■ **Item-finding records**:
━━━━

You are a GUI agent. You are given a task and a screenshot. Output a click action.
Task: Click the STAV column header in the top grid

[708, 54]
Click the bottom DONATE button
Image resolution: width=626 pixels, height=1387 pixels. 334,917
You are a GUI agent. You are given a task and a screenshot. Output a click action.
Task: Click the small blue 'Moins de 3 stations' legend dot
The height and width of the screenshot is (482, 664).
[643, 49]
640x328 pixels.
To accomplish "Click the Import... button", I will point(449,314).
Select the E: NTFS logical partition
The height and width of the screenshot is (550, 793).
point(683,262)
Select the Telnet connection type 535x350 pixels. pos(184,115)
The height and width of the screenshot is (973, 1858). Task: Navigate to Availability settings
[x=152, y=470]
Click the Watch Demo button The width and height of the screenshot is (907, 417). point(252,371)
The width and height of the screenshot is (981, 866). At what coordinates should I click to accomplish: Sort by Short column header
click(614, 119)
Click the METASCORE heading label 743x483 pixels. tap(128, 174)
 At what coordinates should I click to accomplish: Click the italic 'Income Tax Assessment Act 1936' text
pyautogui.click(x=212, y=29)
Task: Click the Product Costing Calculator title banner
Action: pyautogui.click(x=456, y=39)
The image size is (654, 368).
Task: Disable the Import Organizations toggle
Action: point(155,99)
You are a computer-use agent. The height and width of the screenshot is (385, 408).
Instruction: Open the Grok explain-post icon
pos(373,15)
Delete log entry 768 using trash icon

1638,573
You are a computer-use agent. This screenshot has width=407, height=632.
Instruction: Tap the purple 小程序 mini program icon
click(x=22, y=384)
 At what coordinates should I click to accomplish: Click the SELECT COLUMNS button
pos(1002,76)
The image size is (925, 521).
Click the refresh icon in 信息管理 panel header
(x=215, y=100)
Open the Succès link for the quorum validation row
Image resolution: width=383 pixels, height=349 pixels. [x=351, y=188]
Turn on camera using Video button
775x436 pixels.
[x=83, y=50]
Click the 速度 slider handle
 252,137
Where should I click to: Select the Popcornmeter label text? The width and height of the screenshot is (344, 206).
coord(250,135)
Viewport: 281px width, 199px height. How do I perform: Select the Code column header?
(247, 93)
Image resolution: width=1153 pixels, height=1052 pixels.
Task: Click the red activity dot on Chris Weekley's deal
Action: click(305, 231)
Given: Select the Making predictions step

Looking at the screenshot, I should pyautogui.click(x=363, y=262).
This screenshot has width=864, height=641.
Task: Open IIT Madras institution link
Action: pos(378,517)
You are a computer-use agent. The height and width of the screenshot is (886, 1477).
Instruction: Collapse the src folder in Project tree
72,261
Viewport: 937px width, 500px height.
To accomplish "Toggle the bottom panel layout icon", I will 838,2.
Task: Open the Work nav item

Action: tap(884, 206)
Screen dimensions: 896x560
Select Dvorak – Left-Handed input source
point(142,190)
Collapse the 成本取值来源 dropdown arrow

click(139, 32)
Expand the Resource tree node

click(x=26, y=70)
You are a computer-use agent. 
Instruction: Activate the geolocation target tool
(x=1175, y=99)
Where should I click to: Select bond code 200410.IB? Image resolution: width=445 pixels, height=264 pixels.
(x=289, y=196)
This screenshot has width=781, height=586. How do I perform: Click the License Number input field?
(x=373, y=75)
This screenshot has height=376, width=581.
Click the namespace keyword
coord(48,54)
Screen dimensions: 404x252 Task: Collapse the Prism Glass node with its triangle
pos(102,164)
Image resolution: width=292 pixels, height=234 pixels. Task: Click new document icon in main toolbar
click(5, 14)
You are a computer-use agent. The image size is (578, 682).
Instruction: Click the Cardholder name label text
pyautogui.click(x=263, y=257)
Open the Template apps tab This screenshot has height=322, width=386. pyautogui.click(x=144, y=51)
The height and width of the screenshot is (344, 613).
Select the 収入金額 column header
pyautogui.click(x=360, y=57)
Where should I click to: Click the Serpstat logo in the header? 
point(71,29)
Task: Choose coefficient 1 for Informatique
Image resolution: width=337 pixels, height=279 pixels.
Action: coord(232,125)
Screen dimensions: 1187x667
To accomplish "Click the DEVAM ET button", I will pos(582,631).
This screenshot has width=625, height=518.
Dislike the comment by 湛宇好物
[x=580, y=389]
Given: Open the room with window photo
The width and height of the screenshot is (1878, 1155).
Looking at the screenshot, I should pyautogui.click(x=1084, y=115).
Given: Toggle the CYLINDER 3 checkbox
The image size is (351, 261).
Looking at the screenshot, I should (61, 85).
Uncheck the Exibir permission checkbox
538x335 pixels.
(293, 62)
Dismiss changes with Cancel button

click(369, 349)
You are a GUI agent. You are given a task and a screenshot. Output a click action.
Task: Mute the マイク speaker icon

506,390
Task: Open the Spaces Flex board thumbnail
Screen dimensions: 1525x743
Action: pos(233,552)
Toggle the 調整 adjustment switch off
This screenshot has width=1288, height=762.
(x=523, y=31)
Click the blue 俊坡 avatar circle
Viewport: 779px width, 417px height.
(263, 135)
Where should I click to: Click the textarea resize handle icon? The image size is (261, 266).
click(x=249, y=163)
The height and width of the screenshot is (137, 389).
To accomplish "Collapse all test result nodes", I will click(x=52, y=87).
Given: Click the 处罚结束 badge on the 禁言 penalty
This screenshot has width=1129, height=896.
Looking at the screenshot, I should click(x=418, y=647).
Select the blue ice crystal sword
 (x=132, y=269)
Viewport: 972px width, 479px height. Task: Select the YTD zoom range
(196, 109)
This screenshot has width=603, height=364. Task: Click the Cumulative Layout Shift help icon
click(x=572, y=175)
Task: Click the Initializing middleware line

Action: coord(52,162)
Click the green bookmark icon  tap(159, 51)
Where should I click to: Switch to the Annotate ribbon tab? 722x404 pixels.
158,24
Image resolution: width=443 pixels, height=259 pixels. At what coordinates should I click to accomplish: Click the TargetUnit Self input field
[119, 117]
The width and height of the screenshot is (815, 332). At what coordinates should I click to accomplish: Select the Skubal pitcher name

━━━━

■ **Exercise requirements**: Report every line in the items above that contains the string "using", treating uppercase and lowercase letters as different.

■ **Correct response**:
Delete log entry 768 using trash icon
Turn on camera using Video button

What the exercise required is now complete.